Montserrat Abumalham/Escritora

En este año 2022 y en este otoño que parece no querer presentarse y ha olvidado cómo deben ser sus sombrías y melancólicas tardes, lluviosas y de hojas rojizas arrastradas por el viento, sin embargo, es conveniente no olvidar que lectura, casi obligada en otoño, es la poesía.

Como se celebra el cuarto centenario del fallecimiento del Licenciado Francisco Cascales, he tenido ocasión de leer algunos trabajos científicos a él dedicados y sus finas observaciones acerca de sutilezas sintácticas, de preceptiva poética y sus atinados consejos para componer buenos sonetos. Entre sus acertadas críticas literarias, arremete contra los poetas oscuros con variadas razones y argumentos y, como yo misma, me he visto obligada, por razones que no son del caso, a leer poesía hermética y difícilmente comprensible, quiero recomendar, en este otoño que no llega, dos textos poéticos que responden a la claridad de conceptos, ideas e imágenes. Es decir que se apartan de aquello que Cascales reprochaba nada menos que a Góngora y se acercan a la comprensión del más profano de los lectores, procurando, por tanto, el gozo que se deriva, en las tardes otoñales, de unos versos o textos poéticos que nos reflejan el alma y la memoria o el olvido de quien los dice.

Así pues, me permito proponer la lectura reposada y apartada de los trajines diarios de dos libros: Otoño en Babel, de José Luis Martínez Valero, autor de todos conocido, menos de esta lectora, hasta este momento, a pesar de su larga y acendrada trayectoria; y Los quijeros del olvido, de Paco López Vidal, este último poeta novel, a pesar de su larga andadura poética que ha permanecido hasta ahora inédita. Ambos son libros publicados por La fea burguesía.

Se trata de libros muy diferentes, reunidos por el binomio de memoria/olvido. Es sabido que quien recuerda también olvida, pues selecciona de la memoria lo que quiere conservar y, así mismo, quien dice olvidar, en realidad está rescatando de las sombras de la memoria lo que finge no recordar. El libro de Martínez Valero está conformado por una serie de textos, unos en prosa y otros en verso, con un lazo interno evidente y claro; recordar una experiencia de pluralidad y de cambio, en un tiempo ya desaparecido pero con claras implicaciones con el presente. Es un libro para tomar y dejar, como todo libro poético. Si las novelas nos ‘enganchan’ y no podemos dejarlas hasta que se resuelve el enigma que nos plantean (toda historia encierra algún misterio), los libros poéticos son para ser degustados a pequeños sorbos, con mesura.
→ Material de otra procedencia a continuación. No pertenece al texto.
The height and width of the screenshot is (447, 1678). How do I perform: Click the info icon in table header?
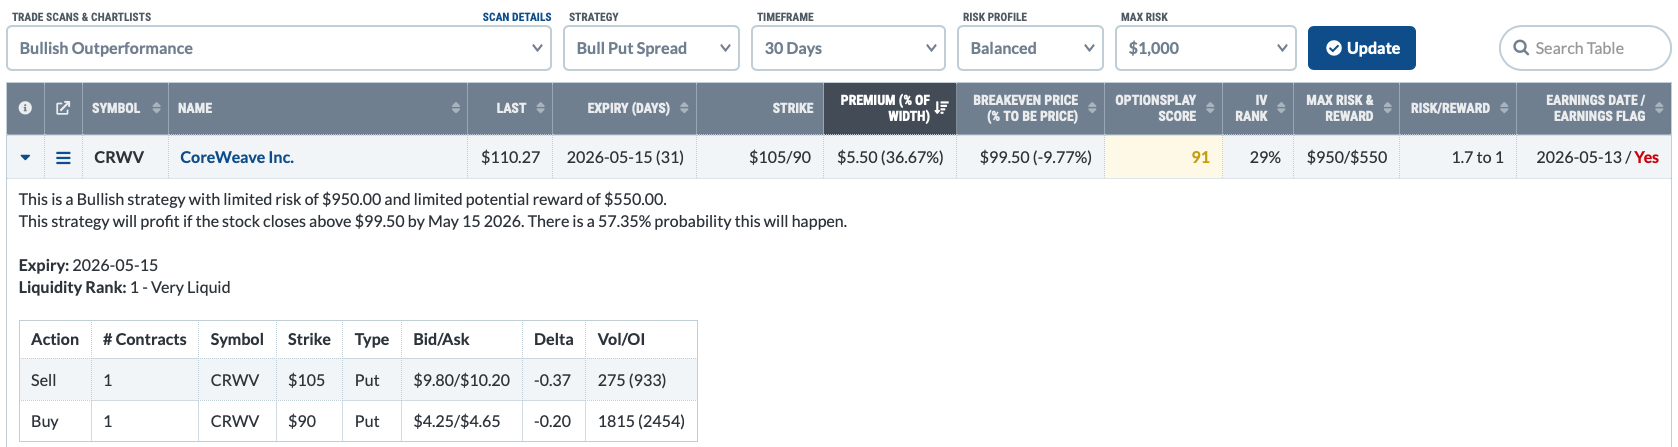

Un atracón poético puede ser fatal para la mente y el cuerpo. Este tipo de libros de tomar y dejar son quizá los más importantes y que siempre se ha de tener a mano. Porque según se avanza por ellos o se retrocede o se repite la lectura, se va encontrando uno a sí mismo. Son libros de hoy, de ayer y de mañana. No es letra congelada. Es letra viva; vivió en quien la escribía y revive cuando la miramos, entendemos y establecemos el paralelo con nuestra propia memoria. Un libro singular y delicioso.

Lástima que Paco López haya sido tan reticente hasta ahora para publicar, porque sus ‘quijeros’, ese cauce que arrastra lo olvidado o lo olvidable como el agua de las acequias, es sin duda una colección de hermosos poemas líricos de memoria y de amor encendido. Amor hecho carne, pero de los que inundan el espíritu. Sentimientos en los que podemos vernos reflejados y versos e imágenes de las que podemos apropiarnos para decir lo que con frecuencia nos cuesta o no sabemos decir. También es y por las mismas razones un libro de tomar y dejar. De leer con calma para que nos cale.
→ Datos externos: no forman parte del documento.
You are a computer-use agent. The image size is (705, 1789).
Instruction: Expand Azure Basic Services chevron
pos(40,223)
En uno y otro libro hay que señalar algo importante. El misterio permanece. Me uno en esto a Cascales y añado: El poeta no ha de ser oscuro, porque si no se le entiende, ¿para qué escribe? (Esto es aplicable a toda clase de escritos, pero en lo poético más si cabe). Solo suele ser oscuro en la expresión quien no sabe muy bien de qué habla o bien quien encubre su ignorancia en verborrea solo para entendidos.

La poesía es un modo de expresión que habla de lo que no se puede decir, interpreta un mundo recóndito, donde se mueven los sentimientos cuyo nombre ignoramos y, por ello, casi siempre revela, como la profecía, pero no deja ver cómo se cumplirá el vaticinio. Permanecen en lo poético el velo y la bruma. De ahí también su fascinación y que podamos apropiarnos de ella.